Below are the steps to add a Query UDF to GSQL:

Step 1: Download current query UDF file

Use the GET ExprFunctions command in GSQL to download the current UDF file to any location on your machine. The file and the directores will be created if they do not exist, and the file must end with the file extention .hpp:

GSQL > GET ExprFunctions TO "/example/path/to/ExprFunctions.hpp"

If your query UDF requires a user-defined struct or helper function, also use the GET ExprUtil command to download the current ExprUtil file:

GSQL > GET ExprUtil TO "/example/path/ExprUtil.hpp"

Step 2: Define C++ function

Define the C++ function inside the UDIMPL namespace inside of the UDF file you just downloaded in Step 1. The definition of the function should include the keyword inline. Only bool, int, float, double, and string (NOT std::string) are allowed as the return value type and the function argument type. However, any C++ type is allowed inside a function body.

If the function requires a user-defined struct or helper function, define it in the ExprUtil file you downloaded in Step 1.

Below is an example of a query UDF definition:

New code in ExprFunctions.hpp
#include <algorithm>  // for std::reverse
inline bool greater_than_three (double x) {
  return x > 3;
}
inline string reverse(string str){
  std::reverse(str.begin(), str.end());
  return str;
}

If any code in ExprFunctions.hpp or ExprUtil.hpp causes a compilation error, GSQL cannot install any GSQL query, even if the GSQL query doesn’t call any query UDF. Therefore, please test each new query UDF after adding it. One way of testing a function is to create a new file test.cpp and compile it:
`> g++ test.cpp

/a.out``

You might need to remove the include header #include <gle/engine/cpplib/headers.hpp> in ExprFunctions.hpp and `ExprUtil.hpp in order to compile.

test.cpp
#include "ExprFunctions.hpp"
#include <iostream>
int main () {
  std::cout << to_string (123) << std::endl;    // to_string and str_to_int are two built-in functions in ExprFunction.hpp
  std::cout << str_to_int ("123") << std::endl;
  return 0;
}

Step 3: Upload files

After you have defined the function, use the PUT command to upload the files you modified.

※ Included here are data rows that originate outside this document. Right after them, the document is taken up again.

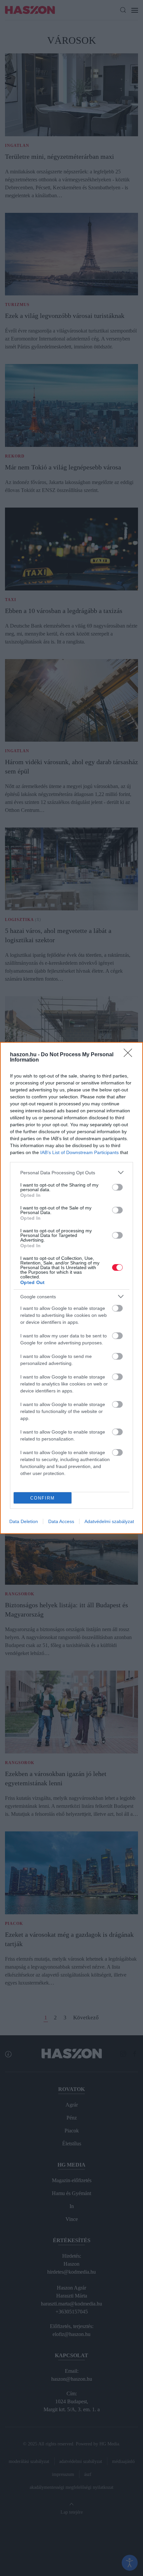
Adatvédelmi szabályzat (109, 1521)
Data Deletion (23, 1521)
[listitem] (71, 1172)
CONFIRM (42, 1498)
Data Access (61, 1521)
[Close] (130, 1055)
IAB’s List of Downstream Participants (79, 1152)
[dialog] (71, 1288)
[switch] (117, 1187)
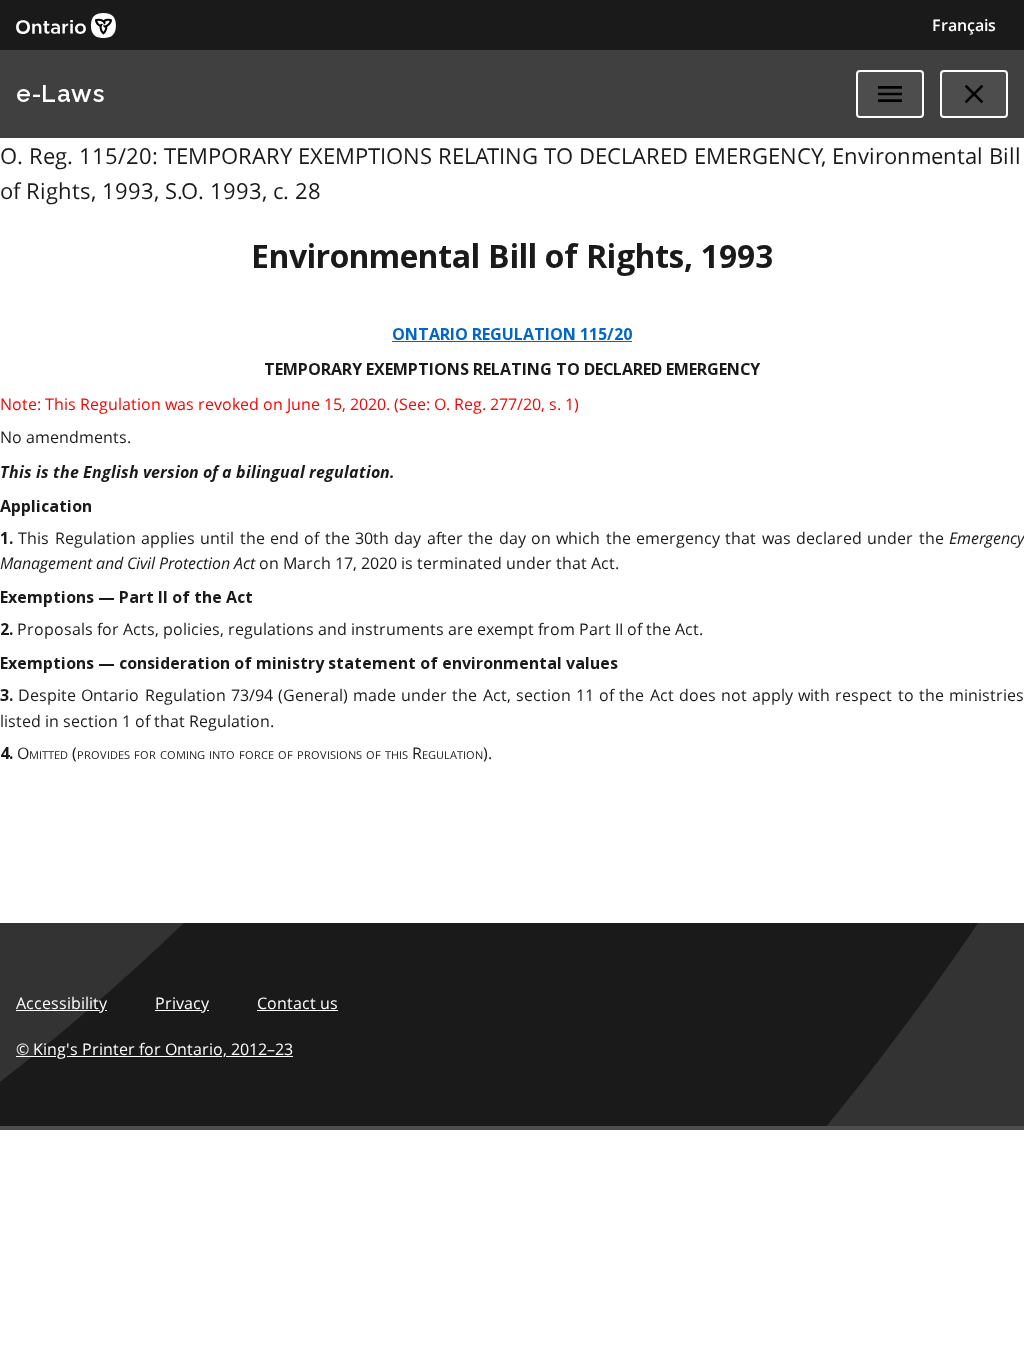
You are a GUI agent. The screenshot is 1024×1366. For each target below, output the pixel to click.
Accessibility (61, 1003)
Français (964, 25)
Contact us (297, 1003)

GSQL > PUT ExprFunctions FROM "/path/to/udf_file.hpp"
PUT ExprFunctions successfully.
GSQL > PUT ExprUtil FROM "/path/to/utils_file.hpp"
PUT ExprUtil successfully.

The PUT command will automatically upload the files to all nodes in a cluster. Once the files are uploaded, you will be able to call the query UDF the next time GSQL is executed. This includes the next time you start the GSQL shell or executing GSQL scripts from a bash shell.

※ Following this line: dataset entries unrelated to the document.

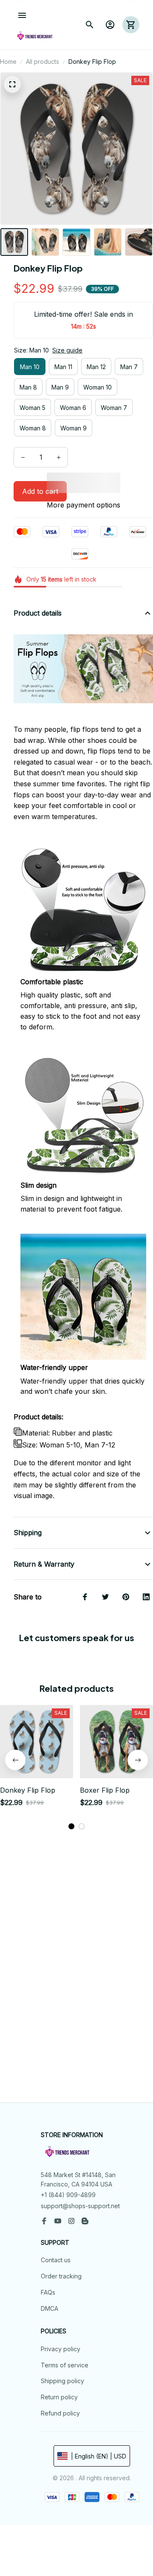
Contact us (56, 2260)
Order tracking (61, 2276)
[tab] (71, 1826)
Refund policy (60, 2413)
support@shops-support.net (80, 2205)
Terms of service (64, 2365)
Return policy (59, 2397)
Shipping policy (62, 2380)
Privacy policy (60, 2348)
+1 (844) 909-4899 (68, 2194)
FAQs (48, 2292)
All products (42, 61)
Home (8, 61)
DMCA (49, 2308)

Example of a GSQL query that uses the UDF
CREATE QUERY udfExample() FOR GRAPH minimalNet {
  DOUBLE x;
  BOOL y;

  x = 3.5;
  PRINT greater_than_three(x);
  y = greater_than_three(2.5);
  PRINT y;

  PRINT reverse("abc");
}

Example

Suppose you are working in a distributed environment and want to add a function that that returns a random double between 0 and 1.

Start by downloading the current UDF file with the GET command:

GSQL > GET ExprFunctions TO "/home/tigergraph/documents/udf.hpp"

In the downloaded file, add the function definition for function rng and add the necessary include directives at the top:

udf.hpp
// Some code is left out for simplicity

// Copyright (c) 2015-2021, TigerGraph Inc.

#ifndef EXPRFUNCTIONS_HPP_
#define EXPRFUNCTIONS_HPP_

#include <stdlib.h>
#include <stdio.h>
#include <string>
#include <gle/engine/cpplib/headers.hpp>
#include <iostream>
#include <fstream>
#include <sstream>
#include <random> // include statement for rng()
#include <vector>
#include <map>

#include "ExprUtil.hpp"

namespace UDIMPL {
  typedef std::string string;

  // other UDFs ...

  inline double rng() {
    std::random_device rd;
    std::mt19937 gen(rd());
    std::uniform_real_distribution < double > distribution(0.0, 1.0);

    return distribution(gen);
  }

  // other UDFs ...

}


#endif /* EXPRFUNCTIONS_HPP_ */

Lastly, use the PUT command to upload the file. This will uploaded the file to all nodes in a cluster:

GSQL > PUT ExprFunction FROM "/home/tigergraph/documents/udf.hpp"
PUT ExprFunctions successfully.

The UDF has now been added to GSQL and you can start using the function in GSQL queries.